TASK OBJECTIVE
Summarize the article below about the Africa Laughs comedy show in two sentences.

SOURCE DOCUMENT
▽

Africa laughs

Actor Patricko Mujuuka couldn’t hold back his laughter. Photo by EDDIE CHICCO

Put Nigeria’s Basket Mouth, Kenya’s Eric Omondi, Zimbabwe’s Carl Joshua, Uganda’s Salvado Idringi, Ann Kansiime, Alex Muhangi and Mendo Sevo on one stage with emcee Mich Egwang and you will be sure to leave Kampala intoxicated with bouts of laughter. Rib shattering laughter, tear dropping hilarity in “full-full condition” at that! And boy did the stand-up comedians tickle the city during the Club beer sponsored Africa Laughs show, hosted by the Krackers Comedy Outfit at Imperial Royale Hotel on Friday.

Coming only days after Pablo and the Continental Comedian show that brought Nigeria’s Klint da Drunk to town (there’s something about Nigerian comedians and Kampala of late), one would imagine Kampalans had had enough but the show had almost twice as more people as the previous show; over 800, with the hall packed beyond capacity. And yes, perhaps they even laughed more.

△

STORED RECORDS
▽

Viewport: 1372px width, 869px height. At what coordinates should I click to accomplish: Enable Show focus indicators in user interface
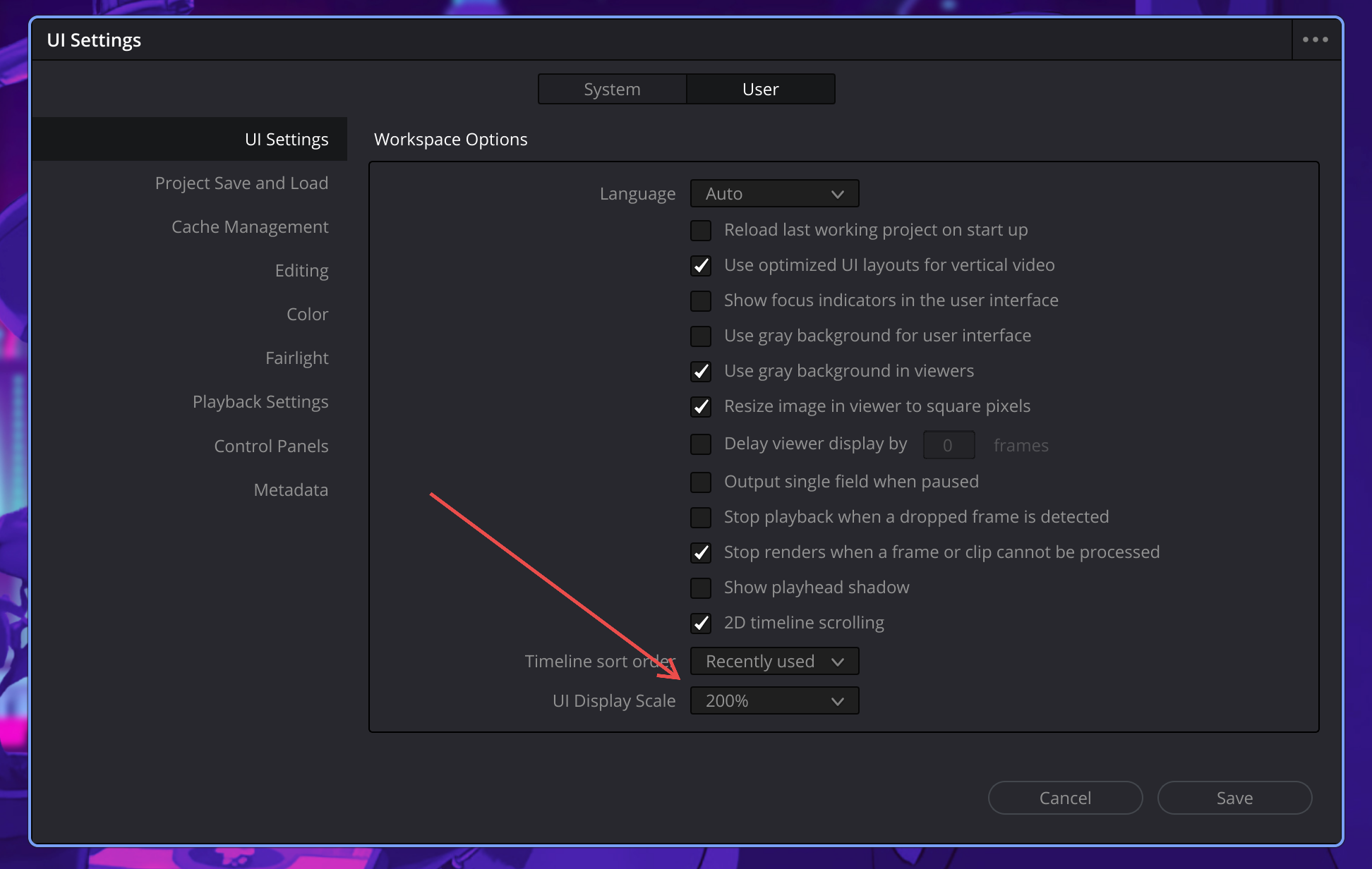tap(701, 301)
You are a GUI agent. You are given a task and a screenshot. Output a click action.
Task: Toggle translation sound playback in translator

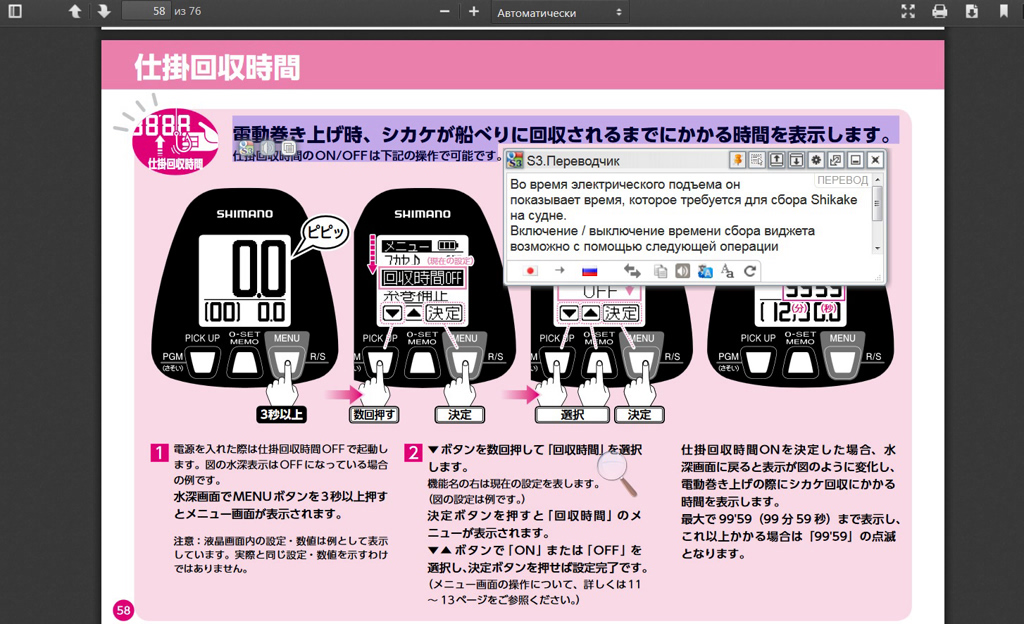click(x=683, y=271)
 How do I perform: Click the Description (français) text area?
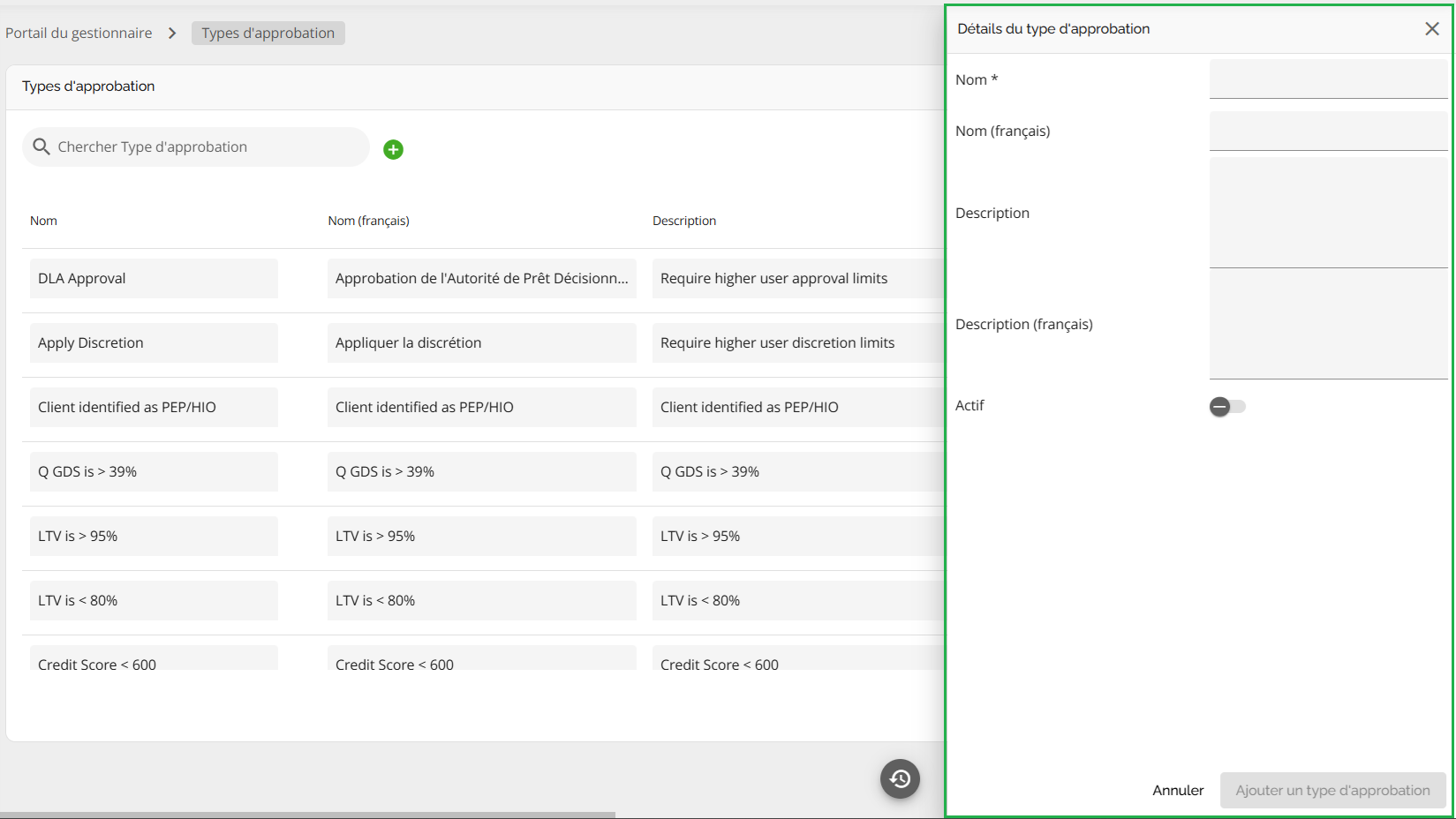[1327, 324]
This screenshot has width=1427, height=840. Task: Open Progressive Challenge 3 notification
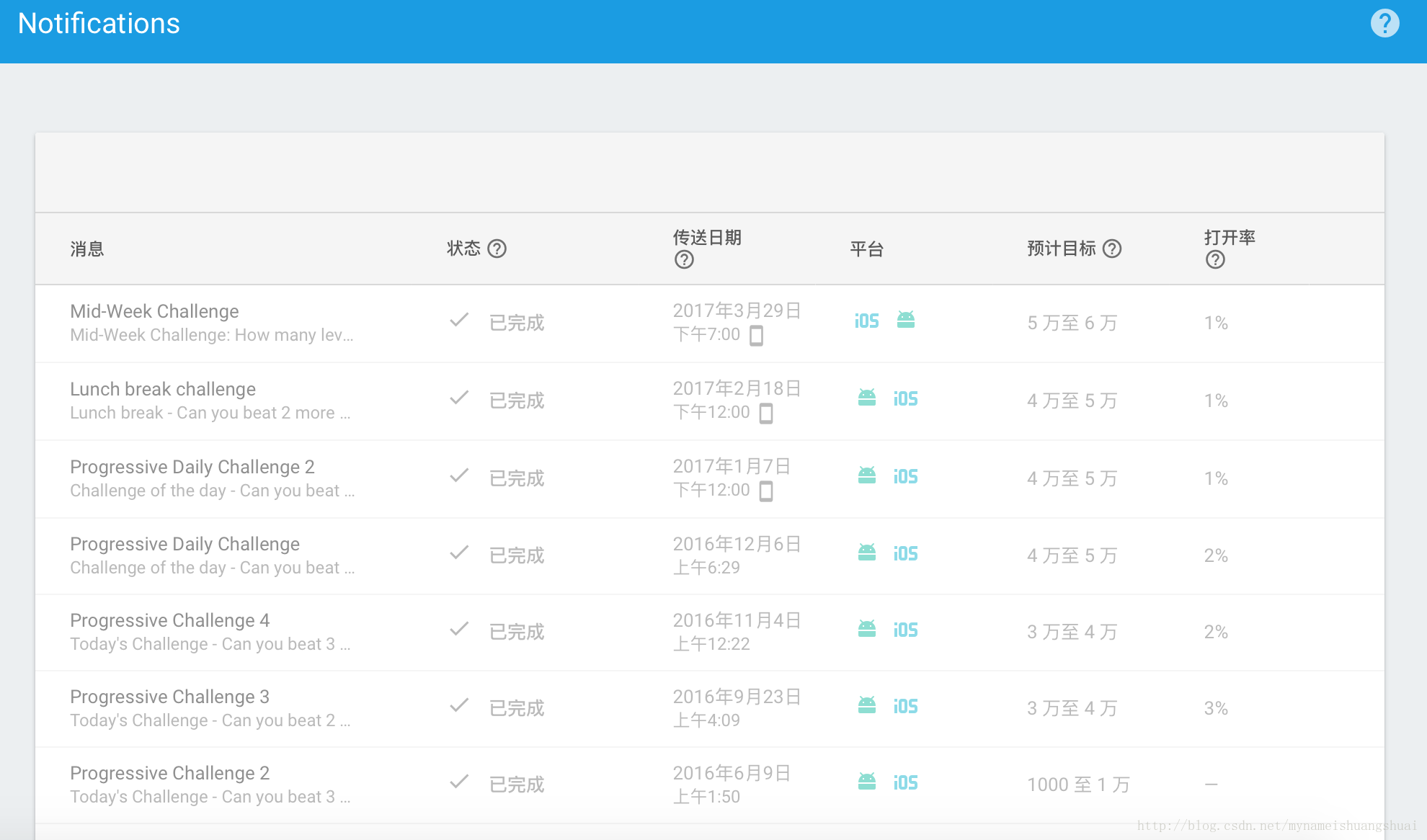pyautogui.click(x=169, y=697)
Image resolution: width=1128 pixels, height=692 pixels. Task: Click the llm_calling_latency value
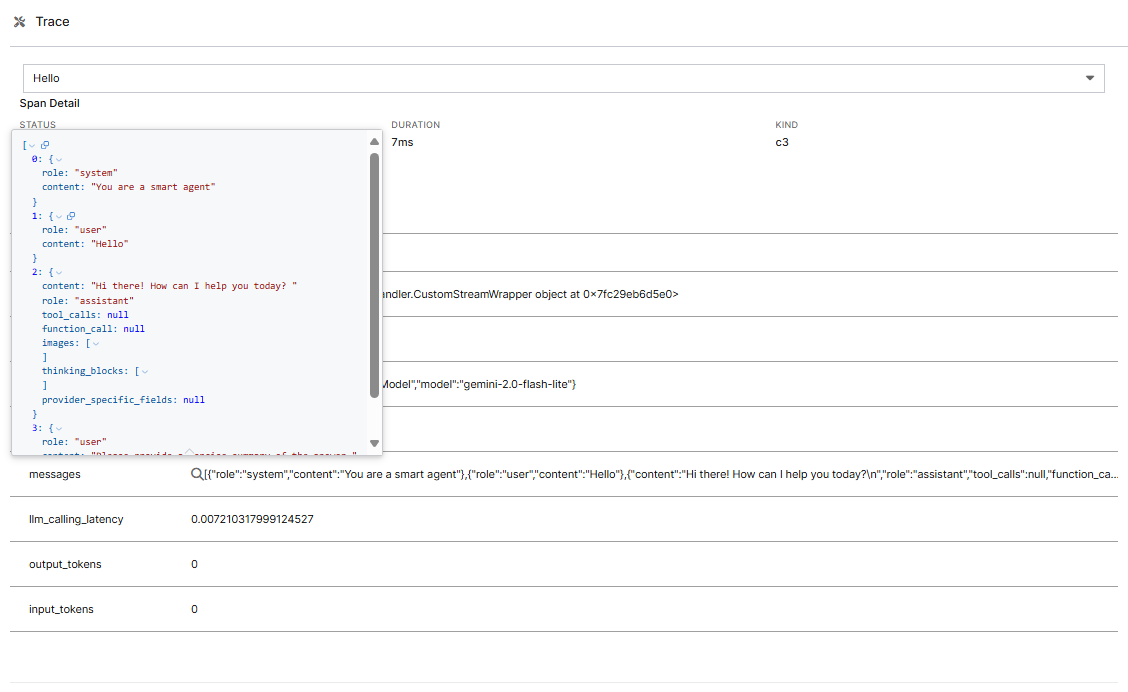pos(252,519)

△

RESPONSE TO THE TASK
The Club beer-sponsored Africa Laughs show, hosted by the Krackers Comedy Outfit at Imperial Royale Hotel on Friday, brought stand-up comedians from Nigeria, Kenya, Zimbabwe, and Uganda to one stage with emcee Mich Egwang, and they drew roaring laughter from the audience. Though it came only days after the Pablo and the Continental Comedian show featuring Nigeria's Klint da Drunk, it drew over 800 people, almost twice the earlier show's crowd, and packed the hall beyond capacity.